We grieve for Drew. All the soccer games he will not play, the girls he will not tease or tempt, the glories of the flesh essentially unmet, the challenge of growing up, never to be confronted. Holidays for his family, ever after a nightmare. And, no doubt, there will be two excruciating anniversaries a year — the fixed one, February 14, Valentine’s Day, and the roving one, every Ash Wednesday from now ’til death.

What should Drew’s mother give up for Lent? What a hideous idea! Will she become a mother on the Grief Circuit, trying to effect political change? She might want to look at the blank page of Sandy Hook parents’ results before undertaking such a public and exhausting route.

Some parents will close their doors and lock them from the inside. Others will testify before Congress. Still others will go on as before, but hollowed out, a gutted replica of the life they were leading on Fat Tuesday. None of them will ever be the same.

The upstretched arms. The drape of satin embroidered with the old Catholic symbols. When did Drew last receive Communion, I wonder, and why on earth would it matter? Was it a source of contention in the household — one of many conflicts which will, in replay, seem so utterly inconsequential?

Is there any of us who can love our children so hard and so deeply that at this lily-sickened moment, there are no regrets?

Of course not. And anyone who suggests as much, I guarantee you will not be a parent, or at least, not a parent of teenagers.

By all counts, Drew was a good kid. Sam didn’t know him well — different circles and so on. But it was apparently only the usual and forgivable delinquencies — alcohol at parties (but never when driving), a little reefer now and then, a lot of enthusiasm for the school prank, and the usual amounts of contempt for certain teachers. He would’ve gone to college.
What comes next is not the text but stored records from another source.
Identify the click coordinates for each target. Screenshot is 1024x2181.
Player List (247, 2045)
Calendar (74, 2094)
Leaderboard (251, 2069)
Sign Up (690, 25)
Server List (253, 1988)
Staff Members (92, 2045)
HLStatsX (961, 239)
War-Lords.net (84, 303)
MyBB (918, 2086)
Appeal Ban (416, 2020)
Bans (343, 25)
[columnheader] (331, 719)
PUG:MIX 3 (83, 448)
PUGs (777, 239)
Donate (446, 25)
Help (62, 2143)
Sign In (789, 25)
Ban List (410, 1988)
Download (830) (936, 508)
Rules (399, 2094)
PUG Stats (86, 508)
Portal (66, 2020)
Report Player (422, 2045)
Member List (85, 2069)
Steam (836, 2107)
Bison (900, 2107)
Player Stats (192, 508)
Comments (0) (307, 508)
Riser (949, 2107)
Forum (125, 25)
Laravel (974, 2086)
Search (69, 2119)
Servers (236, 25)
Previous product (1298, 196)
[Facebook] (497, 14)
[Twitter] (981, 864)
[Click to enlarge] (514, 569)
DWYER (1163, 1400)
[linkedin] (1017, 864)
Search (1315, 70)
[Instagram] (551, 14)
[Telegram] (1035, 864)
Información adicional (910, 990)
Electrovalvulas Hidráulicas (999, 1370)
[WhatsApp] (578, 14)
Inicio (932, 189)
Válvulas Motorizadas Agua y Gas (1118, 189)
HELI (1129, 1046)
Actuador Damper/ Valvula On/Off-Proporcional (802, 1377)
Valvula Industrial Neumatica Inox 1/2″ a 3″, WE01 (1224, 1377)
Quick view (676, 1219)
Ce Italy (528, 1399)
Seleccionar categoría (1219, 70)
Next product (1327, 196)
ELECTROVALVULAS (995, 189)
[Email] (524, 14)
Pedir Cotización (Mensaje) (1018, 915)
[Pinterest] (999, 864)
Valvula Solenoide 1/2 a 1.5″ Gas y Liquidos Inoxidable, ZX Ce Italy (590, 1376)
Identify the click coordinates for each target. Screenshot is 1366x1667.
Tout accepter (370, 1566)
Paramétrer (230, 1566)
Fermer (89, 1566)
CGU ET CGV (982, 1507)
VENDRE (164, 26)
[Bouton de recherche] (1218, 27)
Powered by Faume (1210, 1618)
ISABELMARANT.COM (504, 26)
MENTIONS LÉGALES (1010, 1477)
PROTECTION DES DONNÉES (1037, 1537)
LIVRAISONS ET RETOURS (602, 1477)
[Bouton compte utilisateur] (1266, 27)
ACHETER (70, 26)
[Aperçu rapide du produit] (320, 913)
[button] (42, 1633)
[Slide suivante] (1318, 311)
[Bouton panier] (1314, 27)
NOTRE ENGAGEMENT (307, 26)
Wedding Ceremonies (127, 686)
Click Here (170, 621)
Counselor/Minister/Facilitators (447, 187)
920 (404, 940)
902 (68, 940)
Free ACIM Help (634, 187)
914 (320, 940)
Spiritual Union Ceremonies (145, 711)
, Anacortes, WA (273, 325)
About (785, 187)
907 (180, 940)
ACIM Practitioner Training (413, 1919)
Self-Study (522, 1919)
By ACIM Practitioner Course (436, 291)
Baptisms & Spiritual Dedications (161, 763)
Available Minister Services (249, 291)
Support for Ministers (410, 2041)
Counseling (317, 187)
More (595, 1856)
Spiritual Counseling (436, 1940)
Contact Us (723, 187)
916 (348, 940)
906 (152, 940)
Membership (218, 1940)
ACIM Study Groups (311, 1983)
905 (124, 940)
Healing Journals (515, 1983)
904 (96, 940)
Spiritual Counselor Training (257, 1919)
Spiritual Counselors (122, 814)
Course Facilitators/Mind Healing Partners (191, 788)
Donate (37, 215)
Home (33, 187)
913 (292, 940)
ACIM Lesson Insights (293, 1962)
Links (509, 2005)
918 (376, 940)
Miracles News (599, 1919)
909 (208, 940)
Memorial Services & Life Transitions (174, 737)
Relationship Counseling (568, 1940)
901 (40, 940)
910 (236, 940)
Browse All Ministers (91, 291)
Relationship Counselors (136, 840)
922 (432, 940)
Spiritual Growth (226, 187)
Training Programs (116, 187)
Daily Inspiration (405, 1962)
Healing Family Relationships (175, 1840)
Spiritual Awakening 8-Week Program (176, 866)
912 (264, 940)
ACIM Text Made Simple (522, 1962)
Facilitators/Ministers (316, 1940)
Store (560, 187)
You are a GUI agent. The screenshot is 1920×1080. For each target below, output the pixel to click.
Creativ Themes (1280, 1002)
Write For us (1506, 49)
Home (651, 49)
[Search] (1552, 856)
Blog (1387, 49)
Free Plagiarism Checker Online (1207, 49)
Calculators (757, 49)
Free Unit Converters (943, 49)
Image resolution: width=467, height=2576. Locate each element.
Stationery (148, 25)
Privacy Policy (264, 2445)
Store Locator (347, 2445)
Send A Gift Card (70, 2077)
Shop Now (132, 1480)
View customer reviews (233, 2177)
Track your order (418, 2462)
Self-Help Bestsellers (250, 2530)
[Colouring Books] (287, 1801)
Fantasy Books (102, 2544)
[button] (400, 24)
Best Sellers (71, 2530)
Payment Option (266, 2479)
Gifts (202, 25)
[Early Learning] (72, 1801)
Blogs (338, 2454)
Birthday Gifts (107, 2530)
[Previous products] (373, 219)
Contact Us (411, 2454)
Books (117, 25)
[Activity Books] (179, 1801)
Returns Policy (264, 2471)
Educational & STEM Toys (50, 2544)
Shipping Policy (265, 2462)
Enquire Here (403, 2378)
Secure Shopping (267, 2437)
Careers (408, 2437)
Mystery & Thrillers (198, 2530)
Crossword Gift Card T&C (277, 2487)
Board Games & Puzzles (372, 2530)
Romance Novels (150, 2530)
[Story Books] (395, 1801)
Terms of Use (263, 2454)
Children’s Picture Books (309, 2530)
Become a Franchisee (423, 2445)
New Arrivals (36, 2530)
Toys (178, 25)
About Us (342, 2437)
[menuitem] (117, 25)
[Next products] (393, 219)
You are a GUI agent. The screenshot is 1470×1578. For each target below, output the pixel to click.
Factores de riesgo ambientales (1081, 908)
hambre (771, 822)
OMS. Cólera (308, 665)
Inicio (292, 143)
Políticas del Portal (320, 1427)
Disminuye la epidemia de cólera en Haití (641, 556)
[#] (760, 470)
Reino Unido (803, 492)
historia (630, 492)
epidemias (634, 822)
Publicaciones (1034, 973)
Studied engineering or biological data collection. He would’ve fallen in love — perhaps for the second time, I don’t know. He’d have hunted for work, recycled, called Congress, made spaghetti. All the acts of a life gone dark.

“Christ be with you.”

“And also with you.”

I’m too far back to hear the words clearly. Murmurs only. Drew’s mother crosses herself, returns to her pew. Husband waiting for her. A non-believer.

Tilly turns and whispers to me, “It’s almost enough to make me consider going to Mass again.”

I mouth the words, “I know,” but I don’t know. Nothing can immunize against this loss. Nothing can fill the void it cracks open.

I’m surprised how many young people (friends of Drew’s) are receiving Communion. I would’ve thought they’d have fallen away already — the way each generation speeds up the progress of the former. In our generation, you went through the motions until college, where you went to Mass exactly once, never to return. Don’t kids these days refuse sooner? Maybe at the same time their recently Bar Mitzvahed friends stop going to temple?

We file out to crisp air and a pewter sky. People mill about, unsure how to be, unwilling yet to leave the group. But I don’t want to be standing awkwardly by when Drew’s parents emerge, so I head to my car, boot heels clunking on the cleared sidewalk in some sort of reassuring percussion — I’m alive. I’m alive. My sons are alive. Alive.